Since R is a pid, H = xR for some generator x.
Now H is a product of ideals iff x is the product of their generators,
or an associate of this product.
Also, an ideal is prime iff its generator is prime.
Therefore the unique factorization of x implies a unique factorization of H.

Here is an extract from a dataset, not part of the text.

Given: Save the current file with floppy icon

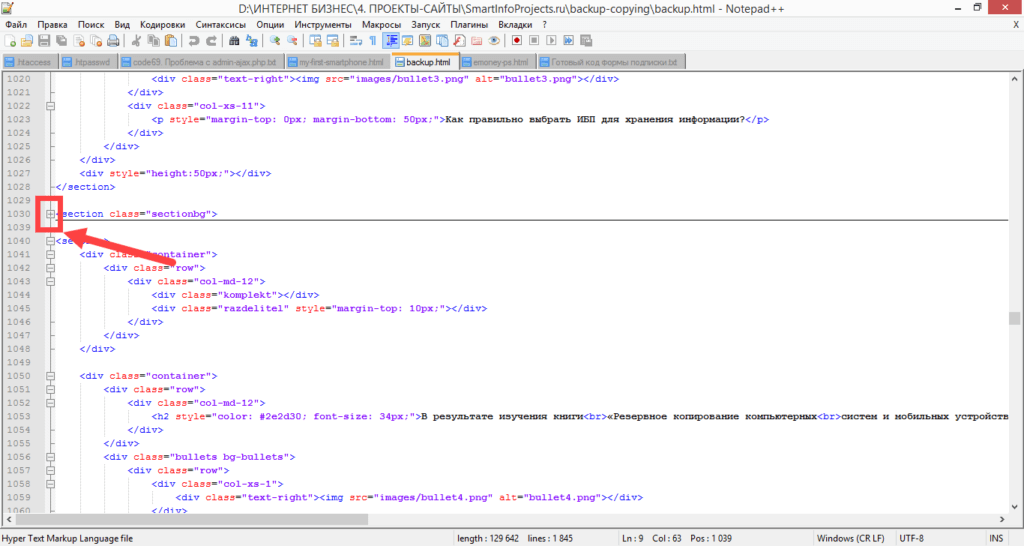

There are ufds that are not dedekind.
We'll see this later on.

If P is a prime ideal, and S and T are proper ideals in R,
and P*S = P*T = H,
then write H as a unique product of prime ideals.
This product necessarily includes P.
It also includes the primes of S, or the primes of T.
The primes of S are therefore equal to the primes of T, and S = T.
If PS = PT, we can cancel P, like an integral domain.
If J is an ideal, and JS = JT,
write J as a product of prime ideals and cancel them one at a time.
This leaves S = T.

Let S H and J be ideals, with J properly contained in H.
Now SJ lies in SH, and if SJ = SH then cancel S to show J = H.
Therefore SJ is properly contained in SH.
This assumes S is nonzero.
Strict inequality persists even if S = R, or H = R, or J = 0.

Multiplication by S maps a chain of ideals (ascending, descending, or linearly ordered) to another chain of ideals.

Now for the converse.
Let SJ lie properly in SH.
If SJ = 0 then J = 0 (integral domain), which is a proper ideal in H, so set this case aside.
If S = R then SJ = J and SH = H, so set this case aside.

Now J+H is an ideal that I will call H′.
With SJ in SH, SH = SH′.
Cancel S, and H = H′.
Therefore J lies in H.
Since SJ is properly contained in SH by assumption, J < H.
Chains of ideals correspond under the action of S.